■ Recorded data:
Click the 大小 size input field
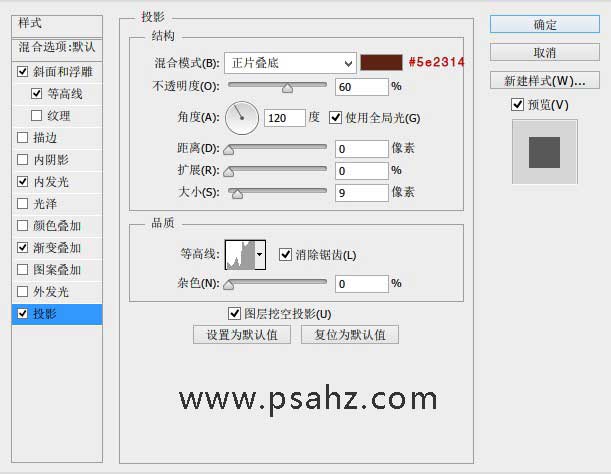 [361, 192]
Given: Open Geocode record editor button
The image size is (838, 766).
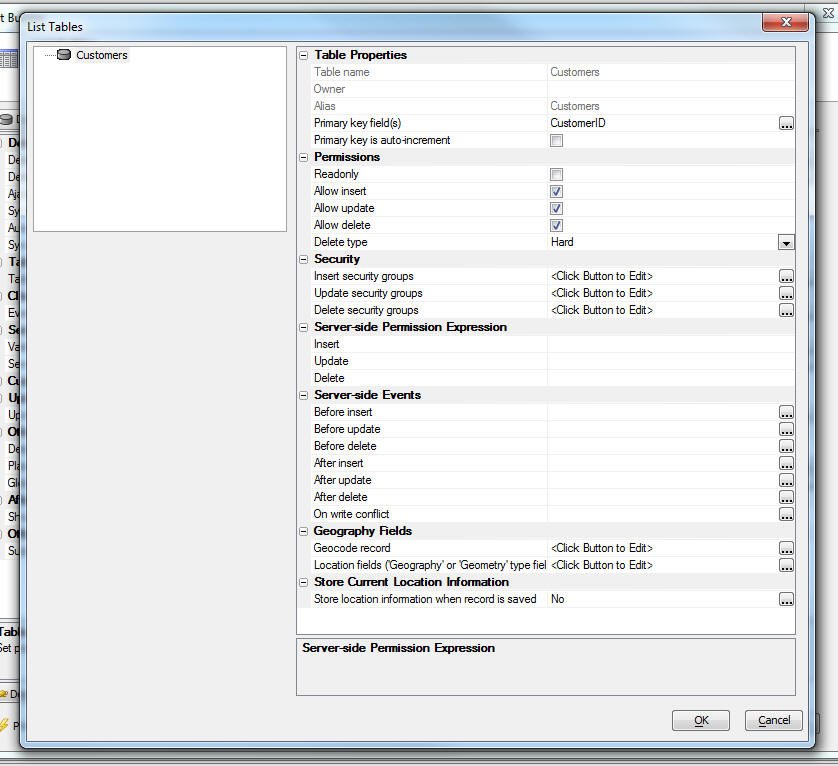Looking at the screenshot, I should [786, 549].
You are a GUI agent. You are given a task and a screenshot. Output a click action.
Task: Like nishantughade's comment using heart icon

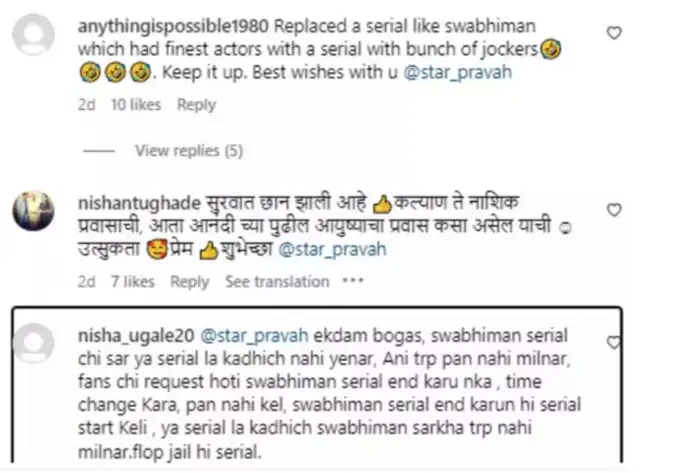[614, 210]
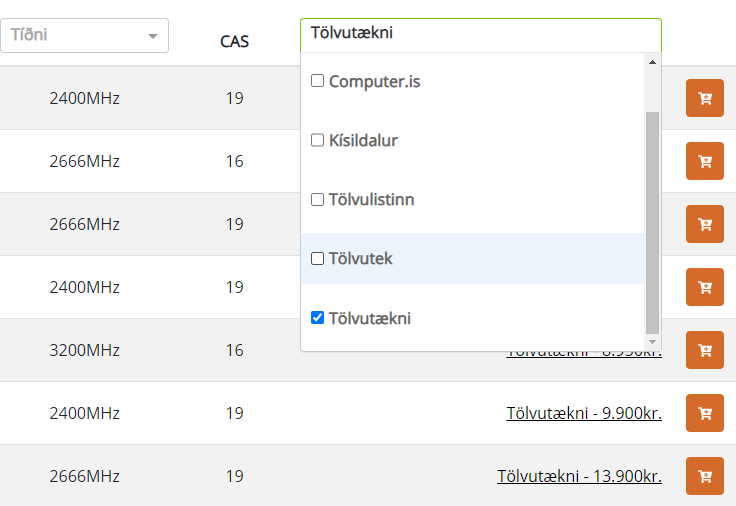Tick the Computer.is checkbox
736x506 pixels.
click(x=318, y=81)
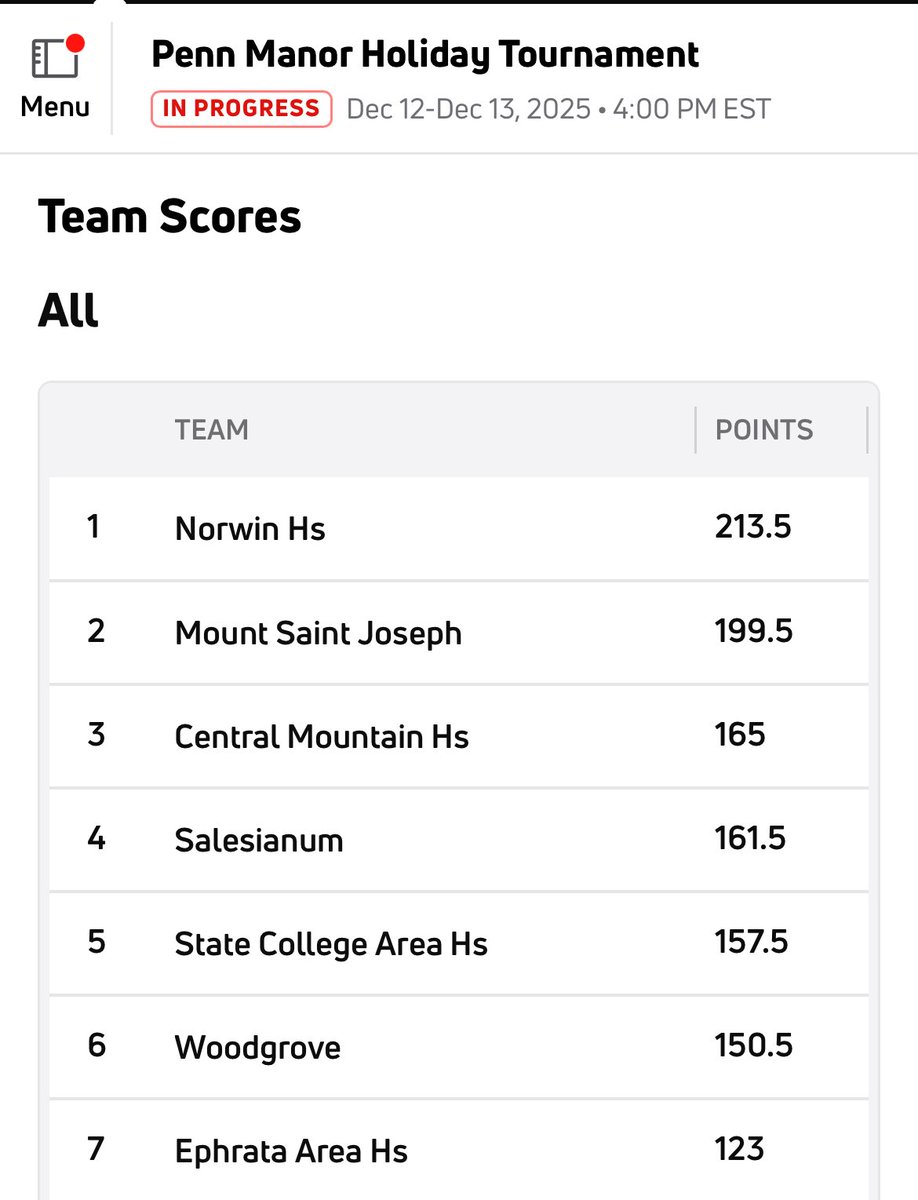Click the Team Scores heading
The width and height of the screenshot is (918, 1200).
(x=169, y=216)
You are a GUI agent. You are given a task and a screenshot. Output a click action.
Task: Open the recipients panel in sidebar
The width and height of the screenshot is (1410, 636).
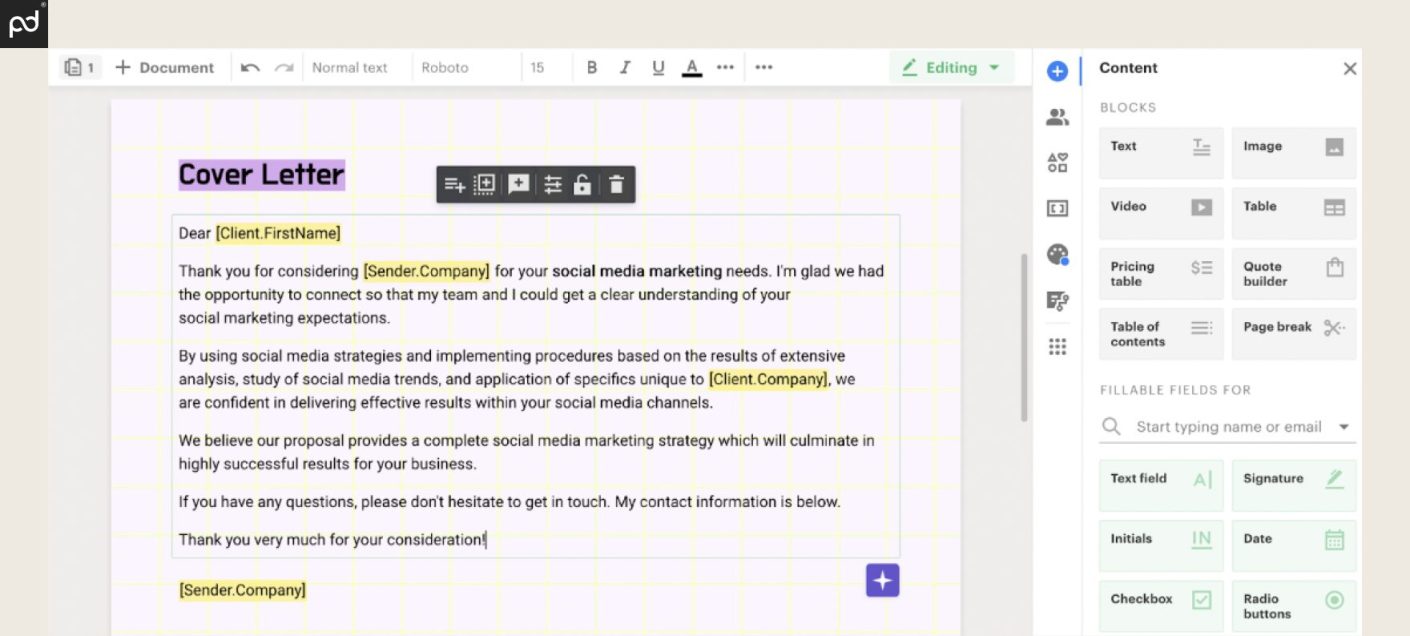point(1057,117)
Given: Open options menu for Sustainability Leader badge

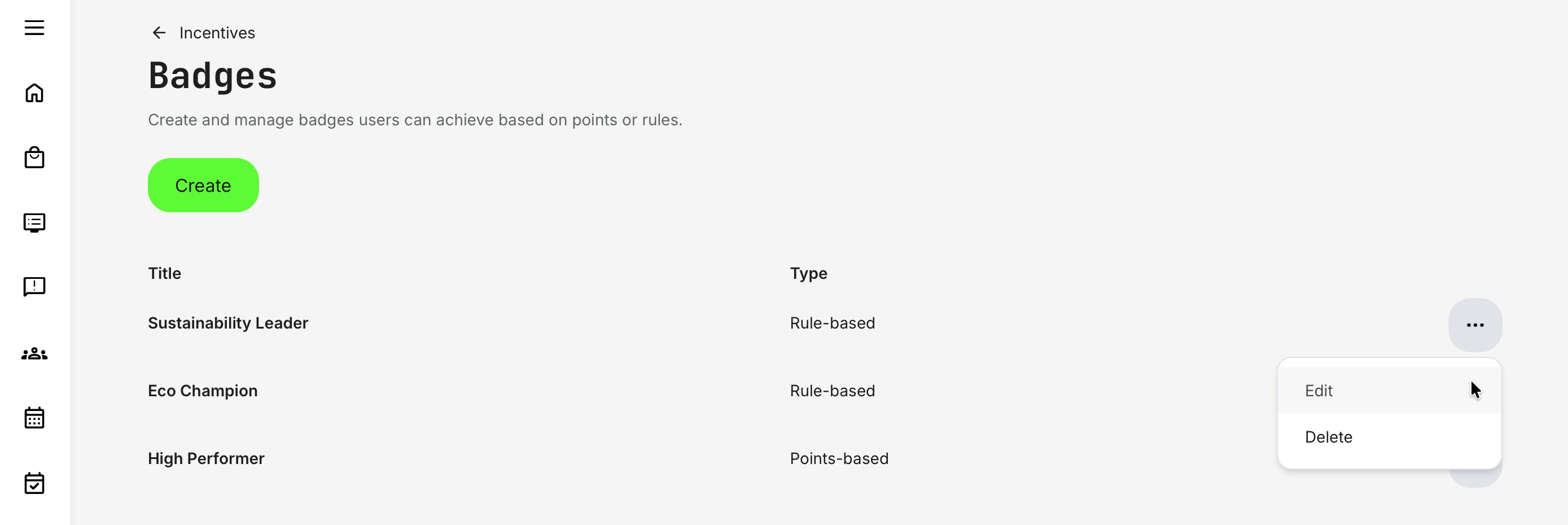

■ Brief:
Rewrite every line of the material above as a numbered list, leaving out blank lines and the pictures.

■ Output of the task:
1. Click the 大小 size input field
2.  [361, 192]
3. Given: Open Geocode record editor button
4. The image size is (838, 766).
5. Looking at the screenshot, I should [786, 549].
6. You are a GUI agent. You are given a task and a screenshot. Output a click action.
7. Task: Like nishantughade's comment using heart icon
8. [614, 210]
9. Tick the Computer.is checkbox
10. 736x506 pixels.
11. click(x=318, y=81)
12. Click the Team Scores heading
13. The width and height of the screenshot is (918, 1200).
14. (x=169, y=216)
15. You are a GUI agent. You are given a task and a screenshot. Output a click action.
16. Task: Open the recipients panel in sidebar
17. The width and height of the screenshot is (1410, 636).
18. point(1057,117)
19. Given: Open options menu for Sustainability Leader badge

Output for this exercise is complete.